Réclamé par les États-Unis pour avoir publié une masse d’informations classifiées, le controversé fondateur de Wikileaks Julian Assange s’efforce à partir de lundi de convaincre la justice britannique de refuser de l’extrader.
Considéré comme un héros de la liberté d’expression par ses soutiens rassemblés lundi matin devant la Woolwich Crown Court (sud-est de Londres), l’Australien de 48 ans risque jusqu’à 175 ans de prison aux États-Unis. Il a déclaré lors d’une audience préliminaire qu’il refusait de se « soumettre à une extradition pour un travail de journalisme qui a récolté de nombreuses récompenses et protégé beaucoup de gens ». Comme lui, son père John Shipton voit dans ces poursuites un grave danger pour la liberté de la presse. Il a dénoncé « l’oppression du journalisme » et « la malveillance incessante des autorités » envers son fils, avant le début de l’audience devant le tribunal, où se sont bruyamment rassemblés les soutiens d’Assange, dont des gilets jaunes français, pancartes en main demandant sa libération. « C’est ce qui arrivera aux journalistes (…) si cette extradition politique de Julian Assange aboutit », a-t-il prévenu. Détenu à la prison de haute sécurité de Belmarsh adjacente, Assange doit comparaître pour toute la semaine avant un ajournement de l’audience au 18 mai, quand elle reprendra pour trois semaines. D’abord poursuivi pour piratage informatique, il a vu s’alourdir en mai dernier les charges pesant contre lui lorsque la justice américaine l’a inculpé de 17 chefs supplémentaires, en vertu des lois anti-espionnage.

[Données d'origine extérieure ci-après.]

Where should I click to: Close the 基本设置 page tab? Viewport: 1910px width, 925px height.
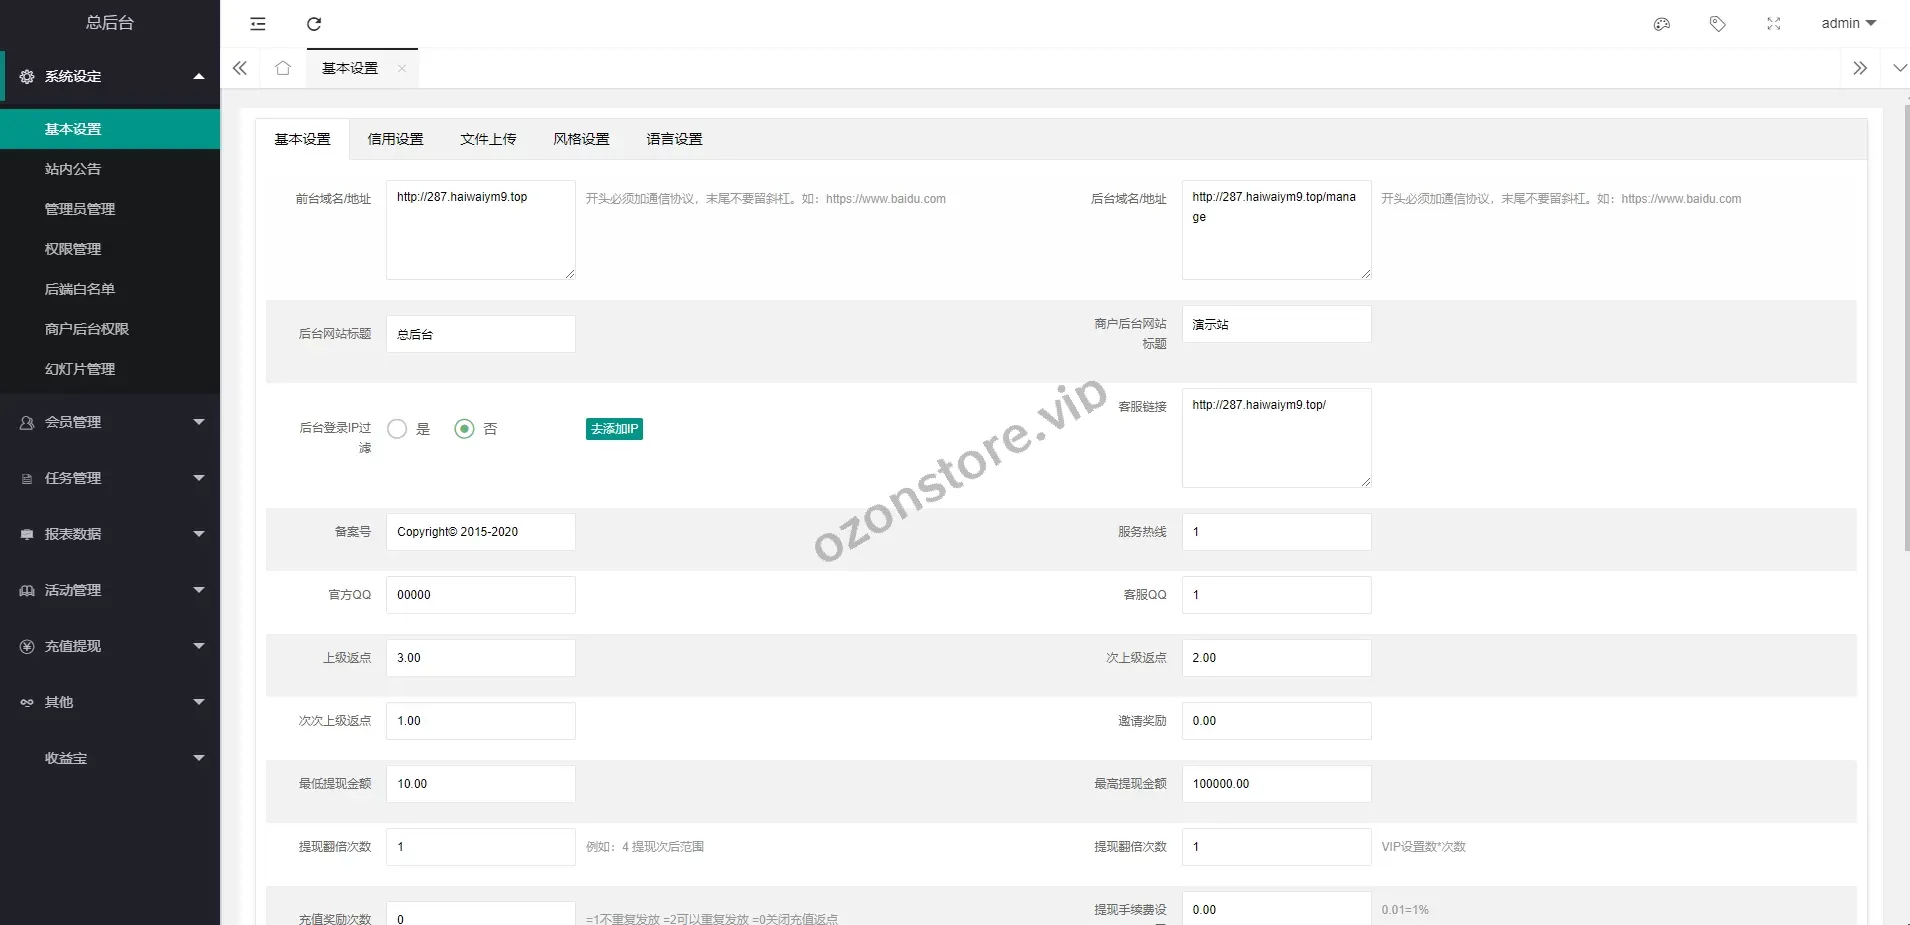coord(402,68)
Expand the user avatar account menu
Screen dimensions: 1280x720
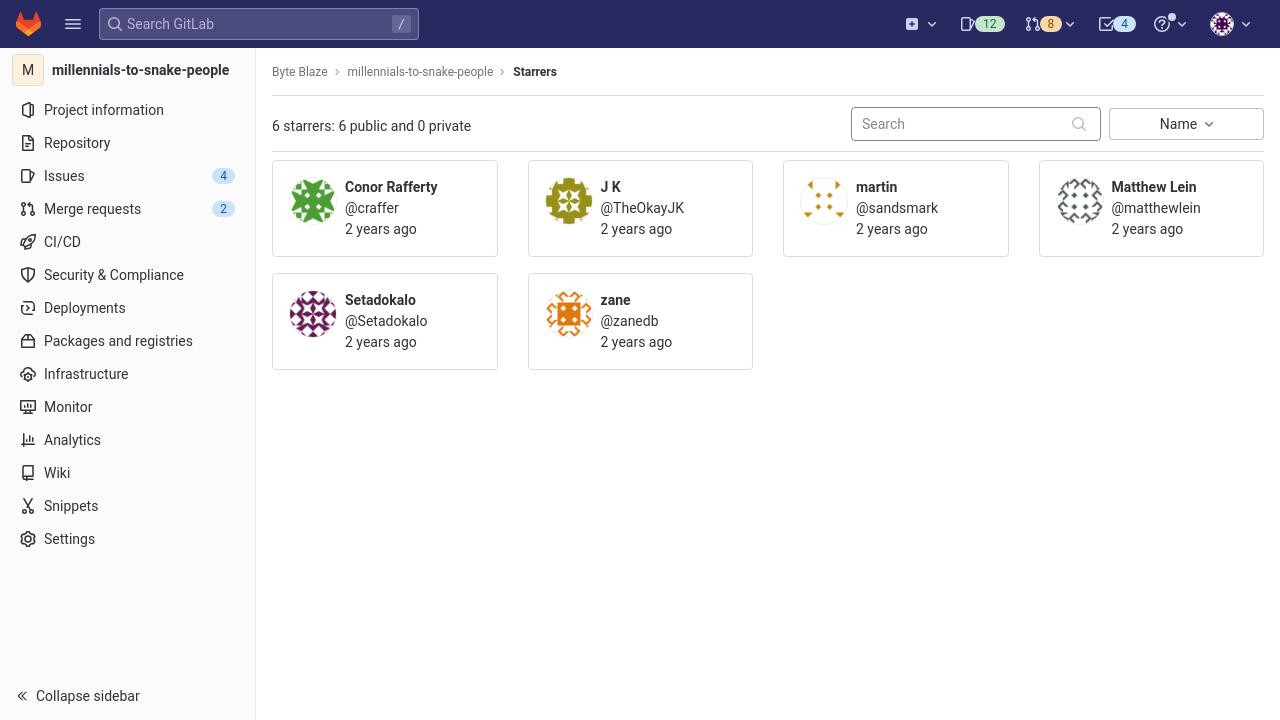coord(1231,24)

Les États-Unis lui reprochent notamment d’avoir mis en danger certaines de leurs sources en publiant en 2010 sur Wikileaks 250 000 câbles diplomatiques et 500 000 documents confidentiels portant sur les activités de l’armée américaine en Irak et en Afghanistan. Parmi ces documents figurait une vidéo montrant des civils tués par les tirs d’un hélicoptère de combat américain en Irak en juillet 2007. La justice britannique va devoir déterminer si la demande d’extradition qui lui est soumise respecte un certain nombre de critères légaux, et notamment si elle n’est pas disproportionnée ou incompatible avec des droits de l’Homme. Julian Assange avait été arrêté en avril 2019 dans l’ambassade d’Equateur où il avait trouvé refuge près de sept ans plus tôt. Il craignait d’être extradé vers les États-Unis ou la Suède, où il faisait l’objet de poursuites pour viol. Assange a toujours rejeté ces accusations, et les poursuites ont été finalement abandonnées.
Torture psychologique
Lors d’une ultime audience procédurale mercredi dernier, la défense de Julian Assange a affirmé que le président Donald Trump avait offert au fondateur de Wikileaks de le gracier s’il disculpait la Russie dans une autre affaire de fuite de données, celle des courriels internes du parti démocrate américain. La Maison Blanche a immédiatement démenti. Dans un document produit pour sa défense, l’avocate de Julian Assange, Jennifer Robinson, a affirmé que la proposition avait été faite par l’ex-député républicain Dana Rohrabacher « sur instruction » du président américain. Dana Rohrabacher a quant à lui affirmé avoir dit à Assange que s’il « donnait des preuves » pour dire qui était à l’origine de la fuite, il pourrait « appeler le président Trump à le gracier », démentant en revanche avoir fait une quelconque offre au nom du président américain.
Wikileaks avait publié en 2016, à un moment clé de la campagne, des milliers de courriels piratés du Parti démocrate et de l’équipe d’Hillary Clinton, qui ont contribué à fragiliser la candidate. Selon Baltasar Garzon, avocat qui coordonne la défense de Julian Assange, « en août 2017, l’administration Trump a essayé de mettre Julian Assange sous pression pour qu’il dise des choses qui seraient favorables au président » américain. De nombreuses voix se sont élevées pour dénoncer le traitement infligé à Julian Assange, le rapporteur de l’ONU sur la torture Nils Melzer estimant en mai qu’il présentait « tous les symptômes typiques d’une exposition prolongée à la torture psychologique, une anxiété chronique et des traumatismes psychologiques intenses ». Selon ses proches, son état de santé s’est récemment amélioré. Soutenu par des organisations comme Amnesty international ou Reporters sans frontières, Julian Assange veut demander l’asile politique à la France.